Der erneute Ausbruch der Gewalt begann am Freitag kurz vor 19 Uhr. Völlig überraschend griff die Polizei eine Zehntausende zählende Demonstration auf der Avenue Habib Bourguiba an. Vor dem Innenministerium gab die Polizei Warnschüsse ab und schoss Tränengas in die Demonstration, die bis dahin festliche Züge hatte. Weit über 100.000 Menschen waren stundenlang durch die Stadt gezogen, um die Wahl einer verfassungsgebenden Versammlung einzufordern.

Ghannouchi kündigte an, dass die Regierung noch vor Mitte Juli erste freie Wahlen abgehalten werden sollen. Ob es sich dabei um Parlamentswahlen handeln wird - wie die Demonstranten fordern - oder um Präsidentschaftswahlen - was großen Teile der Bevölkerung aus Angst vor einem neuen starken Mann im Staate ablehnen - ließ er offen.

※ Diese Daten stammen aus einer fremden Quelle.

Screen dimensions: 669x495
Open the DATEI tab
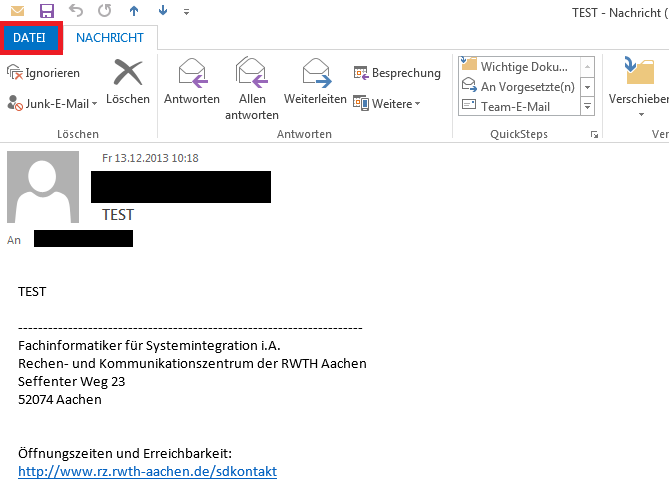pyautogui.click(x=30, y=38)
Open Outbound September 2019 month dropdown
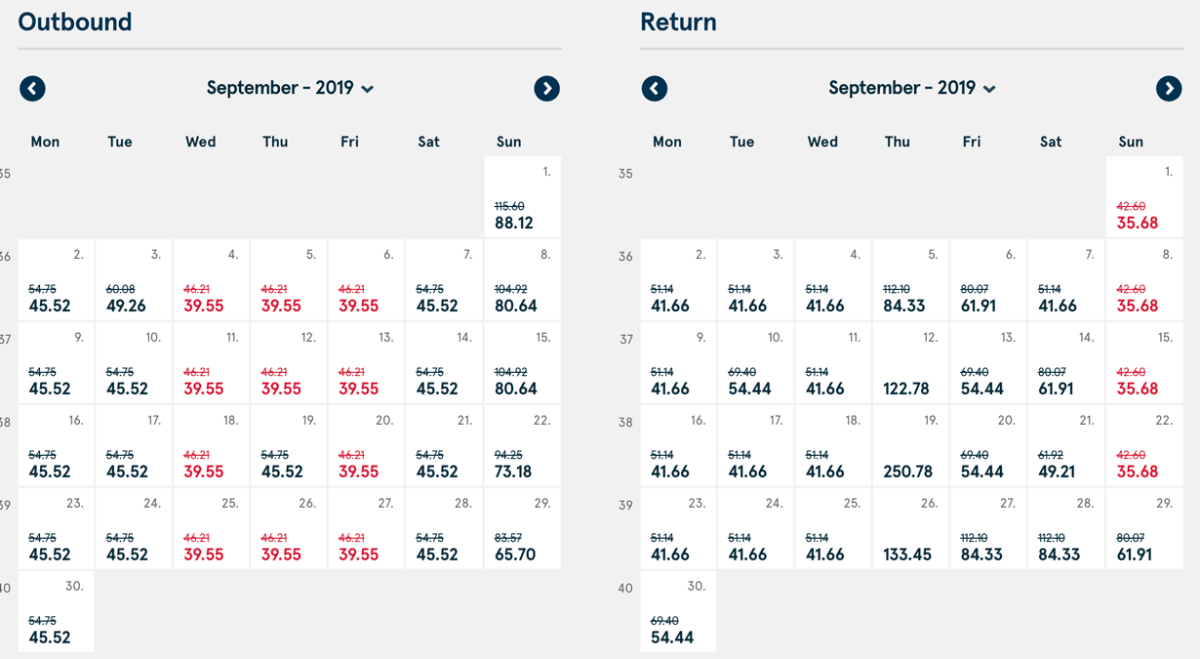The width and height of the screenshot is (1200, 659). click(x=290, y=88)
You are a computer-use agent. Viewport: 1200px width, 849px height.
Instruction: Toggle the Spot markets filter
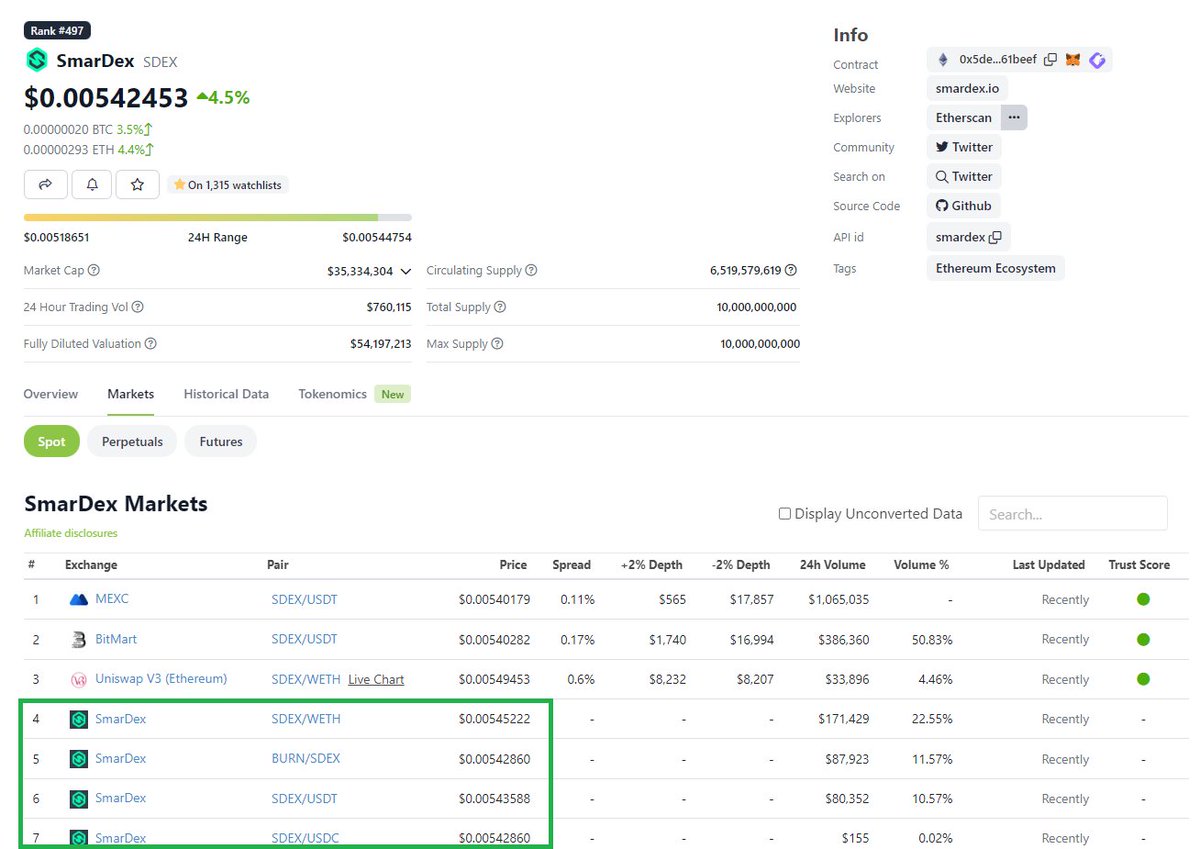pos(51,441)
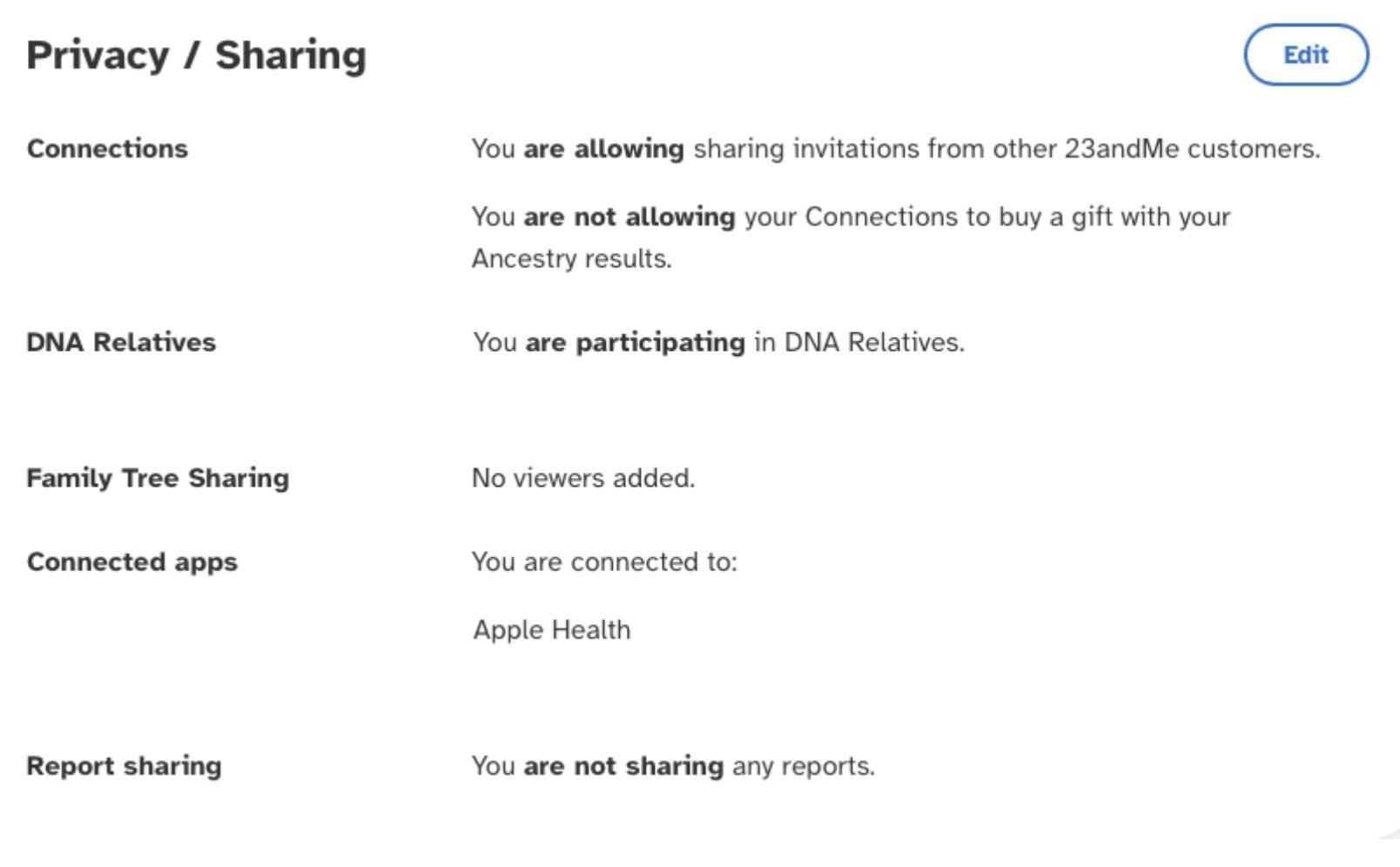Click the Apple Health connected app entry
The height and width of the screenshot is (867, 1400).
[551, 629]
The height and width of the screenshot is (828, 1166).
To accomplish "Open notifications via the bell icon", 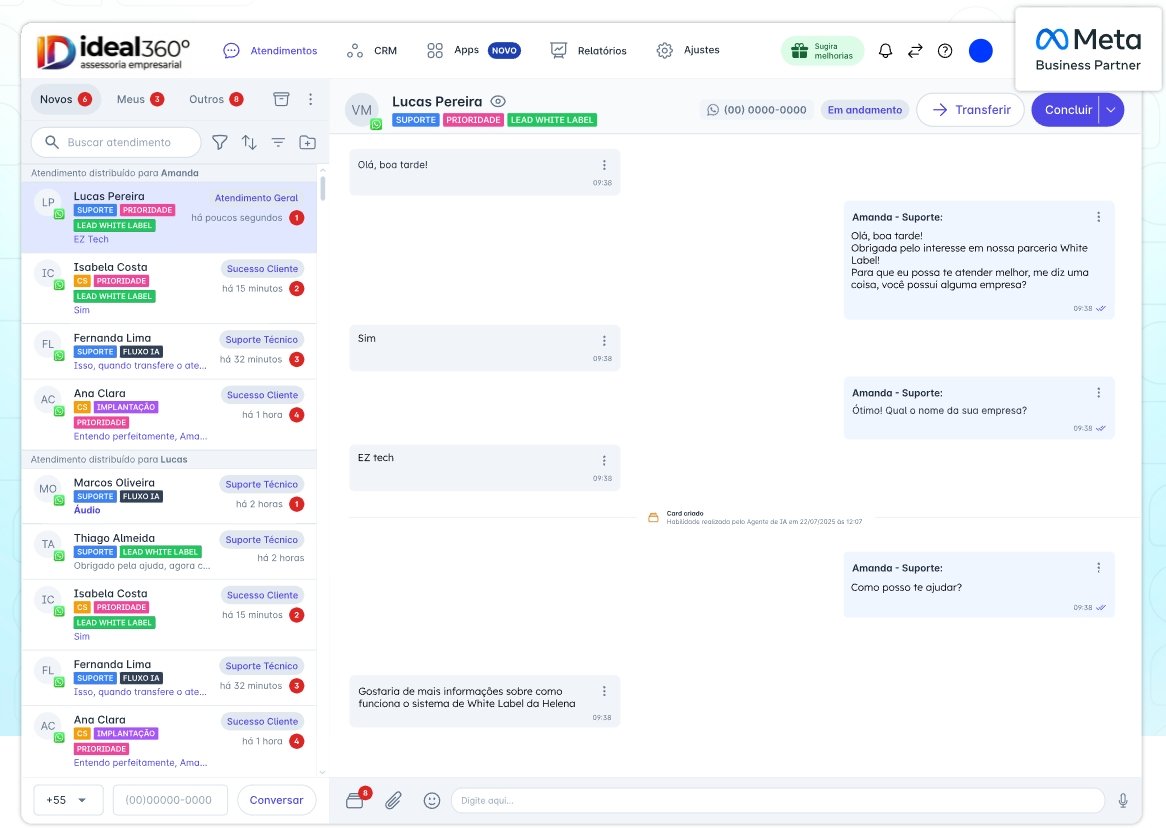I will [885, 50].
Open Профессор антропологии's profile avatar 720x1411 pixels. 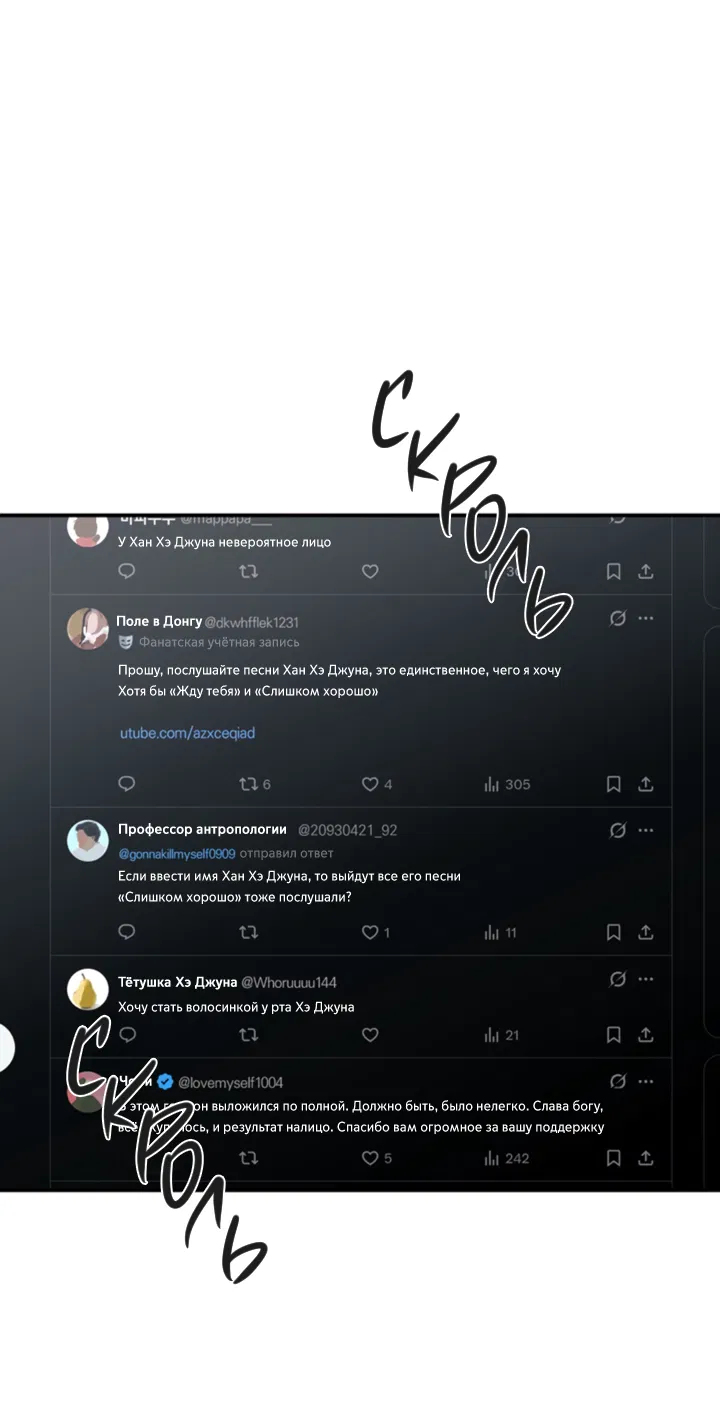[88, 840]
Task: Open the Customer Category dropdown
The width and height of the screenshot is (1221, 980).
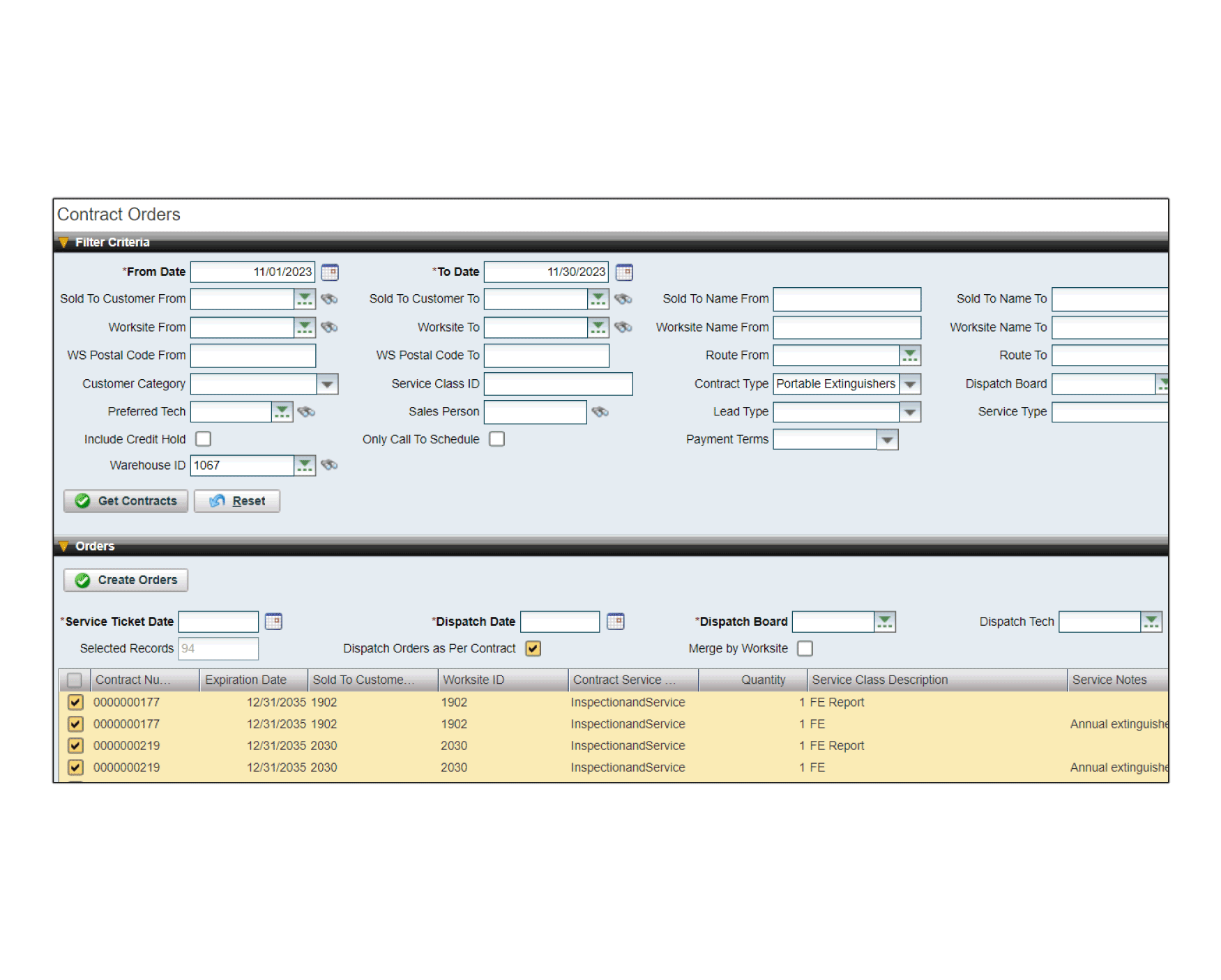Action: click(x=327, y=384)
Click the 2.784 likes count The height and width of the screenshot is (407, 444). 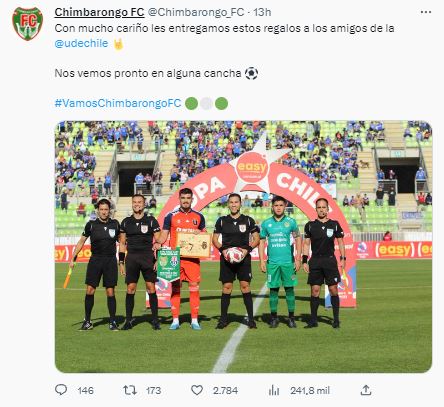(x=225, y=390)
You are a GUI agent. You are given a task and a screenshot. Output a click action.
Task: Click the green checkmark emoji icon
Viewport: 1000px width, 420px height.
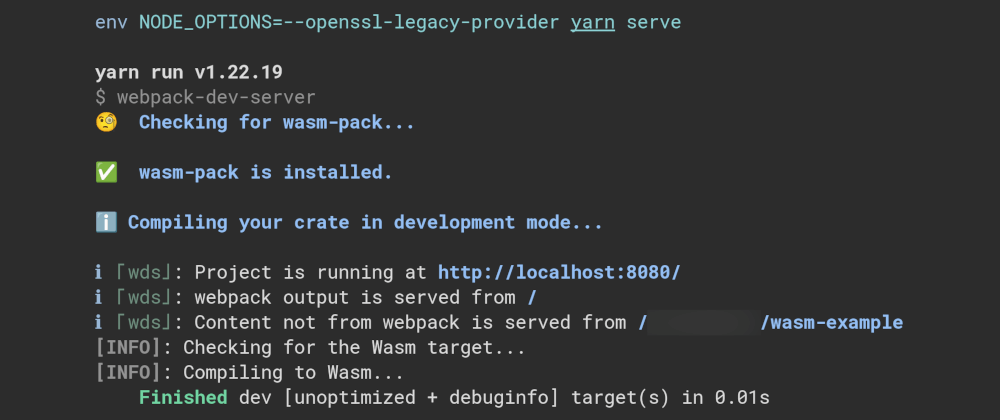[x=106, y=173]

Gegenüber einer sechsköpfigen Delegation von Bürgerrechtlern unter Leitung der bekannten Oppositionellen Sihem Bensedrine versprach Ghannouchi, dass die Übergangsregieurng noch vor dem 1. März, also diesen Dienstag, zur Frage einer verfassungsgebenden Versammlung Stellung beziehen zu wollen. (Reiner Wandler aus Tunis, STANDARD-Printausgabe, 28.02.2011)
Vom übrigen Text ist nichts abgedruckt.